Cheever’s stories deal with the flip side of affluent suburbia’s cheerful facade: alcoholism, adultery, troubled sexuality, family feuds, and a deep-seated envy of the wealth of others. The main paradox of Cheever’s fiction is that his characters luxuriate in all the trappings of wealth, yet remain miserably unhappy. In one story Americans are described as being a deeply envious people, living in a constant state of disappointment. The American economy, it seems, produces wealth and misery in equal measure.

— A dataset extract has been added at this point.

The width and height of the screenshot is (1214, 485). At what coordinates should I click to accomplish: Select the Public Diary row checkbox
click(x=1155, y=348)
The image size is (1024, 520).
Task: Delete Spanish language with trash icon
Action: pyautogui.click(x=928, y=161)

While Cheever may concentrate on gloomy themes and self-absorbed characters, his urbane prose is a stylistic feast for anyone who savours the aesthetic pleasures of reading. His stories marry a born writer’s fluid style with a high intellect and shrewd power of observation. Like Jane Austen he studies closely his own immediate society, working his observations into penetrating insights on the American condition. You often gasp at Cheever’s cleverness and panache, but he never descends into showiness.
The troubled subject matter may make these stories sound morbid, but Cheever can be hilariously funny. He has a keen eye for idiosyncratic characters and bizarre situations; his style in humour is urbane and sophisticated.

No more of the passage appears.